**Aim of the exercise:** Below is a block of entries; repeat exactly the lines starting at the line that contains "DIAGNOSTICS (65, 1968)" and ending at the line that contains "TRANSCRIPTOMICS (78, 1764)", both included.

**Listed records:**
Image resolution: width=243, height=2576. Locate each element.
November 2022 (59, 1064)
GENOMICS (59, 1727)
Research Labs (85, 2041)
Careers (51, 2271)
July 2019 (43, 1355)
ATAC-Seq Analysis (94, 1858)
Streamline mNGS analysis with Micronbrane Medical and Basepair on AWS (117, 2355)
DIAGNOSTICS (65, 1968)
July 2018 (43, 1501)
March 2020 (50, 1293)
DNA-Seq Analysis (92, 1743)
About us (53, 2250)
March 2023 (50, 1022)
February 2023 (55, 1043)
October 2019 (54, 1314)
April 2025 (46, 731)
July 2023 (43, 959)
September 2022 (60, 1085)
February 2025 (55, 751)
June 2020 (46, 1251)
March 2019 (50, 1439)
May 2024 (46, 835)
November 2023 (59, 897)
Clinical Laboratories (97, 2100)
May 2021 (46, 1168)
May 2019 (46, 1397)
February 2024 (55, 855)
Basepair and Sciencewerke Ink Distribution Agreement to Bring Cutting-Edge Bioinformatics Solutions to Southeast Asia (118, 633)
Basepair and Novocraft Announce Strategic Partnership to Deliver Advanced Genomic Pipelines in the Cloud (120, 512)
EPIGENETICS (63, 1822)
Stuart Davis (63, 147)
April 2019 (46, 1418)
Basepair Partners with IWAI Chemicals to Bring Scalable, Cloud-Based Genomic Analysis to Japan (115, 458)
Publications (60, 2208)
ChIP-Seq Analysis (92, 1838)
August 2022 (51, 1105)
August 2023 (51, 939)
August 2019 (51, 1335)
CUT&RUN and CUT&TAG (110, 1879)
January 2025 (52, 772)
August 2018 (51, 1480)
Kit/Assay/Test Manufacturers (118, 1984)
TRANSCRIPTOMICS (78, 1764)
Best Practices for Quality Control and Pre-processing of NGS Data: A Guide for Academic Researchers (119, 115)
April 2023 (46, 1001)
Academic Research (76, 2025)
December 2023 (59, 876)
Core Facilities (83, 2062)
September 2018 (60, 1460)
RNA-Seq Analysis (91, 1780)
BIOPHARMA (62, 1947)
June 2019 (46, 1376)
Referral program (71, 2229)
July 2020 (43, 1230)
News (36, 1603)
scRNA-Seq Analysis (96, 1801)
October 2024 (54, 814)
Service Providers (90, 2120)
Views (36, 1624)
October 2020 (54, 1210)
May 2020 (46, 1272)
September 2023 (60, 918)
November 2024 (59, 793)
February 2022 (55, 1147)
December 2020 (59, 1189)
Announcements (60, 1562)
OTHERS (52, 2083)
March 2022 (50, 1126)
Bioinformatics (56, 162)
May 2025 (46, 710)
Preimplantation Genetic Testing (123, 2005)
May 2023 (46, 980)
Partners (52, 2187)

...

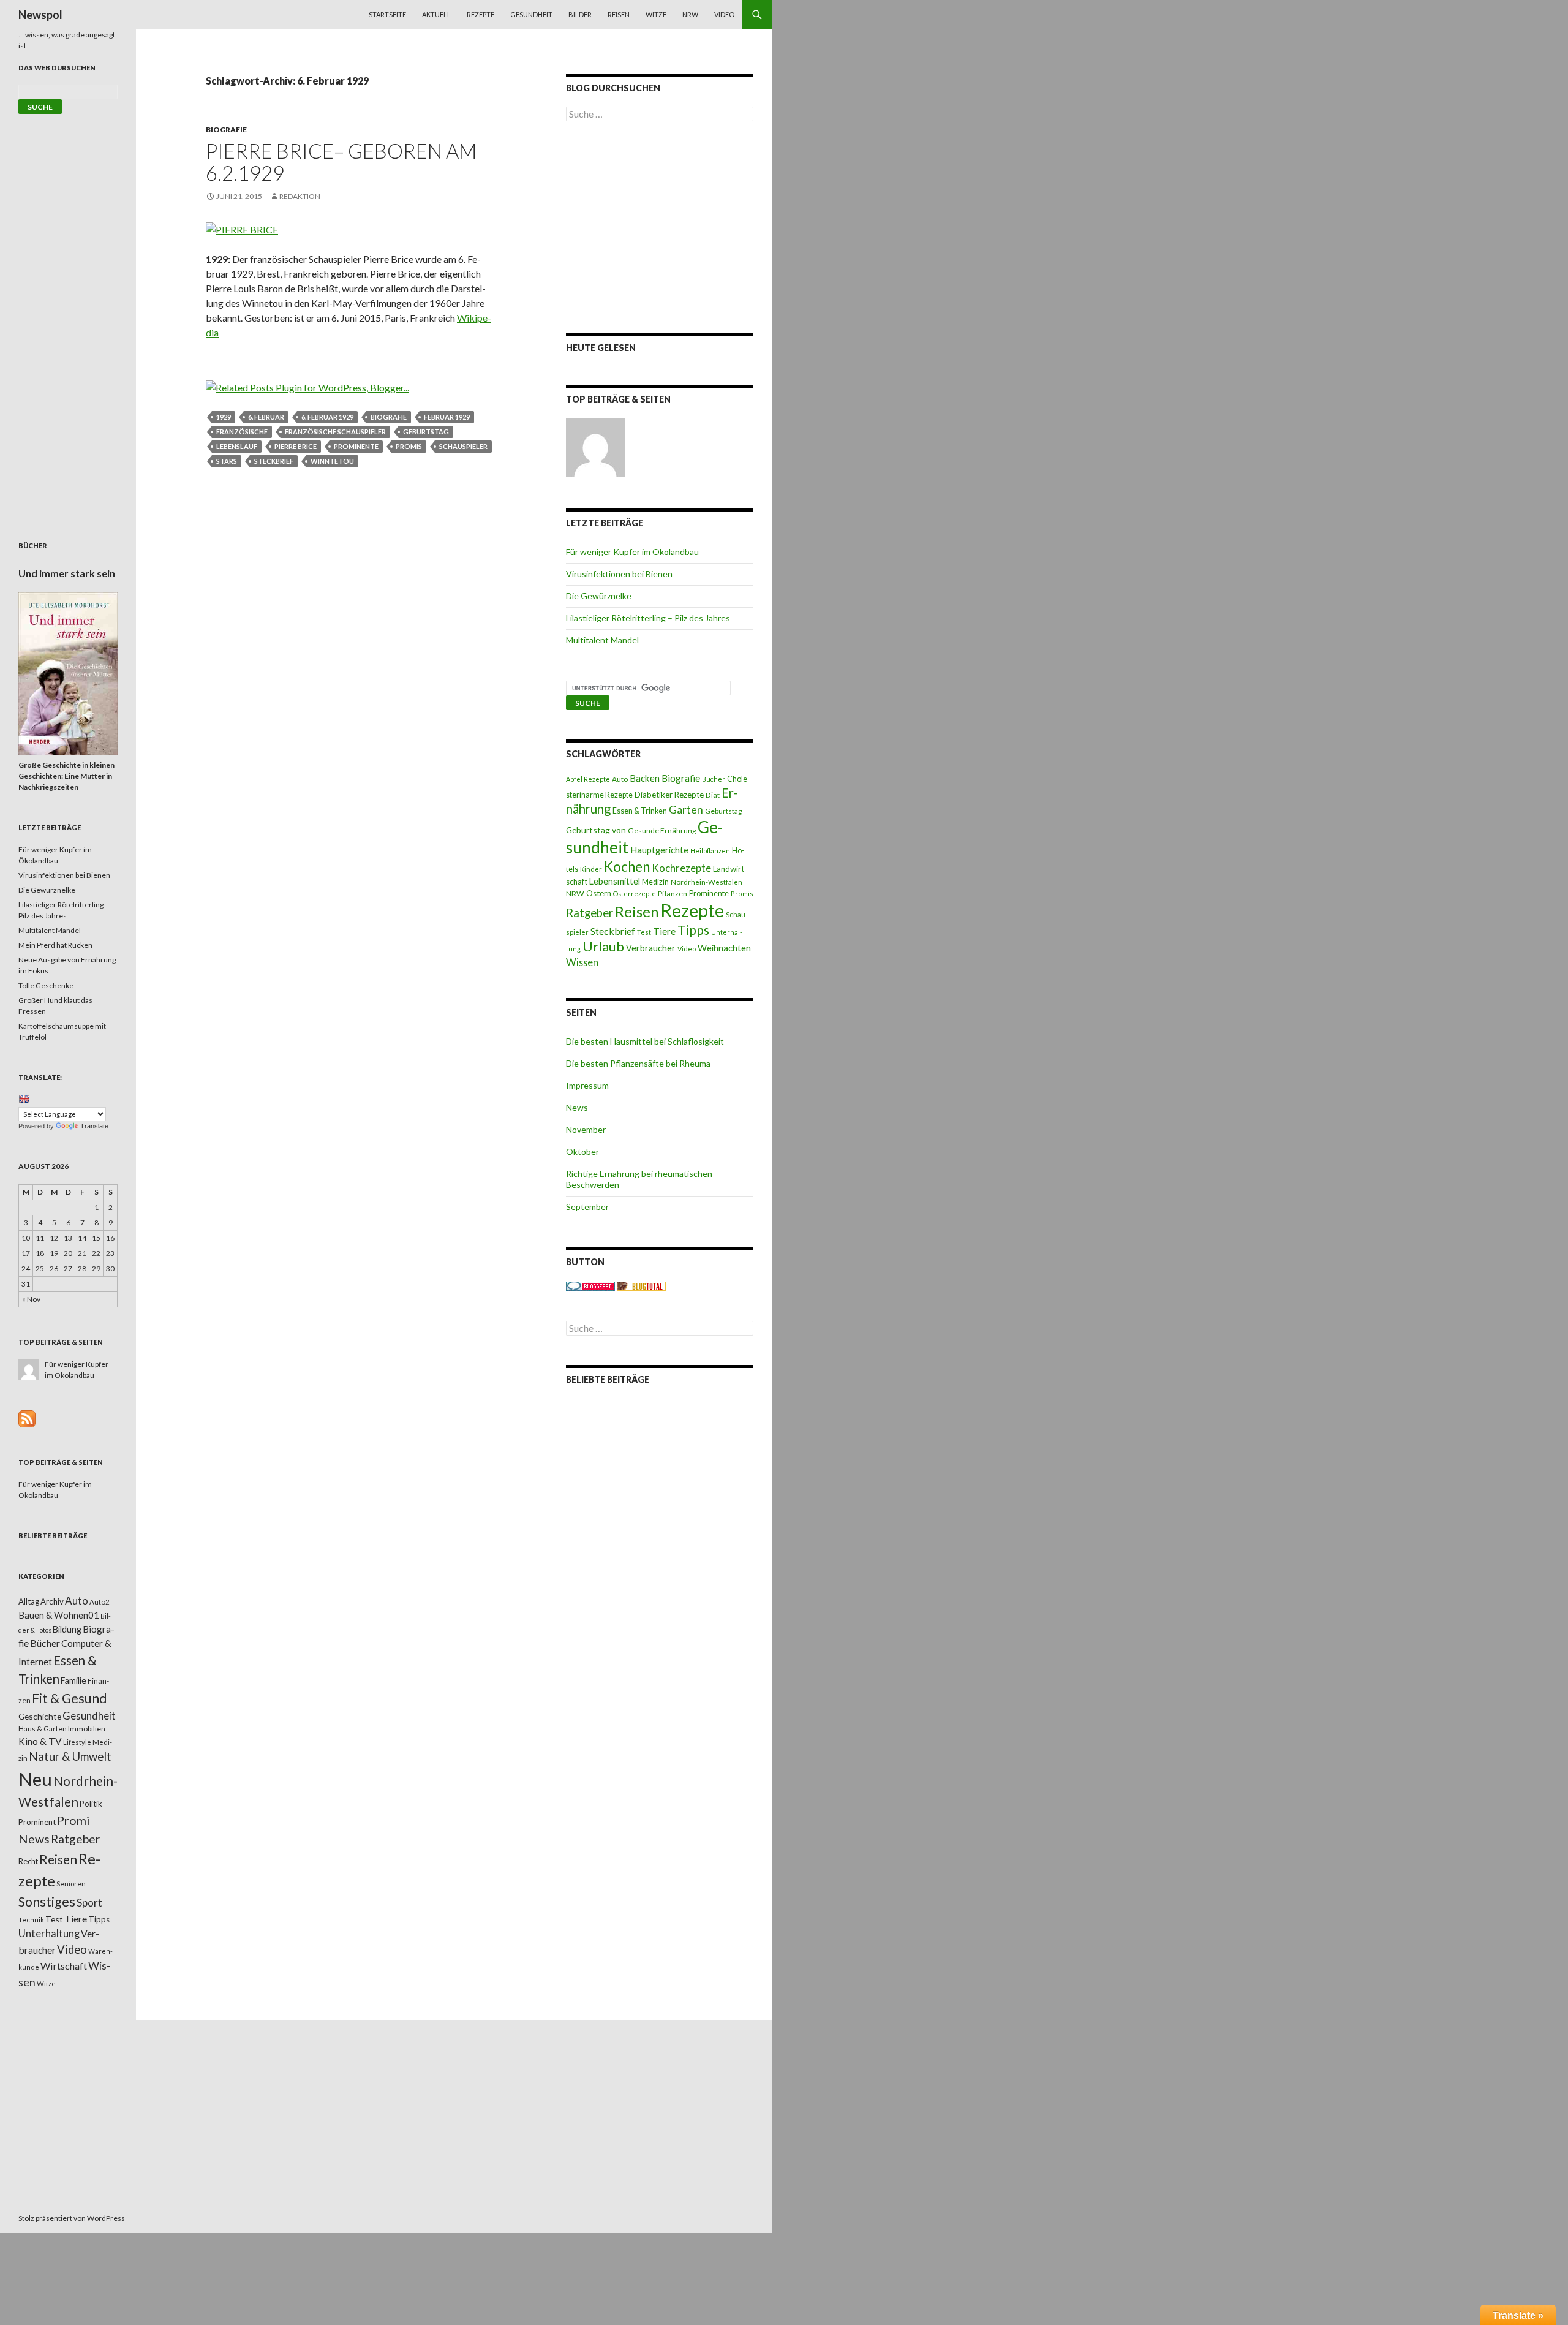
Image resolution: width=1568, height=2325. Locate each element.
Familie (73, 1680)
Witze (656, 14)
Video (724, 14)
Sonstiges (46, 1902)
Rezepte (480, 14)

**Result of this exercise:**
DIAGNOSTICS (65, 1968)
July 2018 (43, 1501)
March 2020 (50, 1293)
DNA-Seq Analysis (92, 1743)
About us (53, 2250)
March 2023 (50, 1022)
February 2023 (55, 1043)
October 2019 (54, 1314)
April 2025 (46, 731)
July 2023 (43, 959)
September 2022 (60, 1085)
February 2025 (55, 751)
June 2020 (46, 1251)
March 2019 (50, 1439)
May 2024 (46, 835)
November 2023 (59, 897)
Clinical Laboratories (97, 2100)
May 2021 (46, 1168)
May 2019 (46, 1397)
February 2024 (55, 855)
Basepair and Sciencewerke Ink Distribution Agreement to Bring Cutting-Edge Bioinformatics Solutions to Southeast Asia (118, 633)
Basepair and Novocraft Announce Strategic Partnership to Deliver Advanced Genomic Pipelines in the Cloud (120, 512)
EPIGENETICS (63, 1822)
Stuart Davis (63, 147)
April 2019 (46, 1418)
Basepair Partners with IWAI Chemicals to Bring Scalable, Cloud-Based Genomic Analysis to Japan (115, 458)
Publications (60, 2208)
ChIP-Seq Analysis (92, 1838)
August 2022 (51, 1105)
August 2023 (51, 939)
August 2019 (51, 1335)
CUT&RUN and CUT&TAG (110, 1879)
January 2025 (52, 772)
August 2018 (51, 1480)
Kit/Assay/Test Manufacturers (118, 1984)
TRANSCRIPTOMICS (78, 1764)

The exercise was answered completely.